L’air inquiet Vincent entra, suivit du Magicien, qui portait toujours Thomas.
— C’était très bien, murmura Vincent à l’oreille de Thomas. Tu peux désactiver le bouclier maintenant.
Tandis qu’il parlait, il aida Ervin à asseoir le garçon par terre. Seiren rassembla la moindre parcelle de force qu’il lui restait pour refermer la porte. Alors qu’il allait s’atteler à la tâche, Vincent l’en empêcha.
— Je m’en occupe.
Il fit un léger mouvement de la main et la porte se referma toute seule. Seiren fut soulagé de ne pas avoir eu à le faire. Les torches du couloir les éclairaient bien et le Sergent put rapidement se rendre compte de l’état des trois compagnons. Le Magicien avait une petite blessure au poignet et sa joue droite bleuissait. Le Poète était de toute évidence épuisé. Il était beaucoup plus blessé que le Magicien et des traces de sang séché, sur son visage et ses habits, prouvaient qu’il s’était déjà battu avant d’arriver devant la caserne. Thomas semblait indemne, bien qu’un peu ailleurs, comme s’il se réveillait d’un long sommeil. Cependant, le plus important pour Seiren était de voir qu’ils étaient tous en vie. Dans un élan de fatigue, il se laissa choir par terre, adossé au mur.
Ils restèrent longtemps, tous assis par terre, à essayer de reprendre leur souffle. Au fur et à mesure, leur souffle se faisait de moins en moins audible, jusqu’à ce qu’on n’entende plus rien dans le couloir, que le doux crépitement des torches. C’est ainsi que Karim les trouva lorsque, inquiet de ne pas les voir remonter, il était descendu voir ce qu’il se passait en bas.
— Comment vont les choses en haut ? demanda Seiren en se levant difficilement.
Il sentit son estomac se contracter et eut un haut le cœur.
— Sûrement mieux qu’ici, commenta Karim en s’approchant de Seiren, inquiet. Je t’avais dit de ne pas forcer, murmura-t-il en colère.

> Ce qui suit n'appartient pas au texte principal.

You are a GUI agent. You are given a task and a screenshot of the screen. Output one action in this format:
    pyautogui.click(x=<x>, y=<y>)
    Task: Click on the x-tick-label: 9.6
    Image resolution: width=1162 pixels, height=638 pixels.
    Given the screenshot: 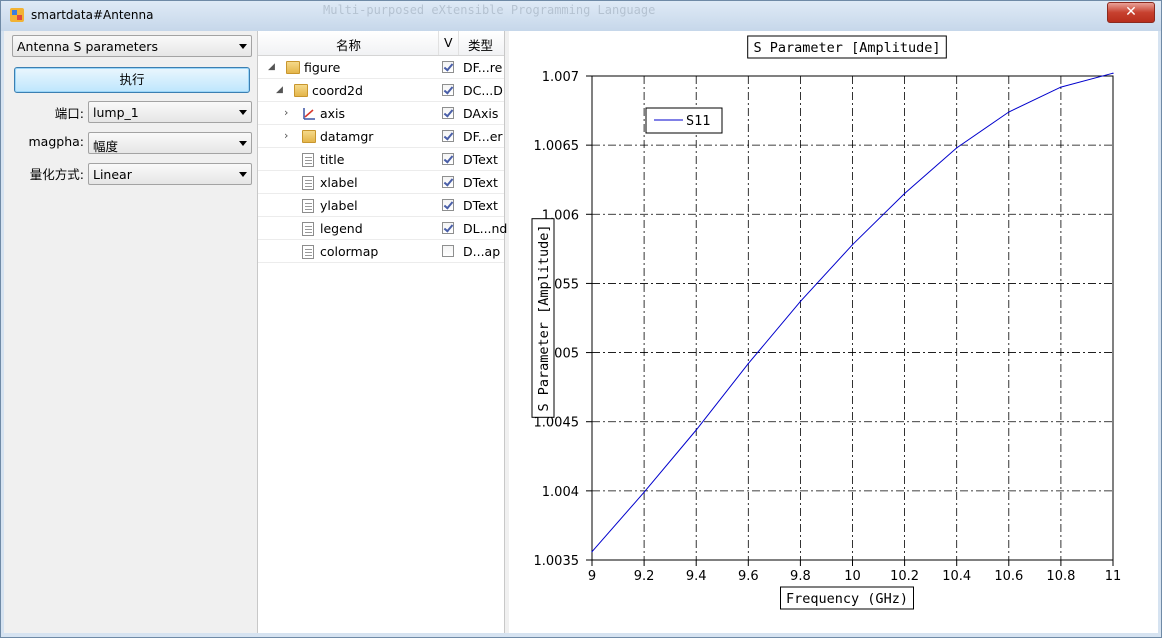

— Allons dans mon bureau, proposa Seiren en ignorant la remarque du Soigneur.
Ervin et Vincent acquiescèrent, Thomas suivit le mouvement sans un mot. Les pensées semblaient se bousculer dans sa tête.
Seiren prit la tête du petit groupe. Il serra les dents en sentant un nouvel élan de douleur dans sa poitrine. Cette souffrance continue commençait à l’exaspérer.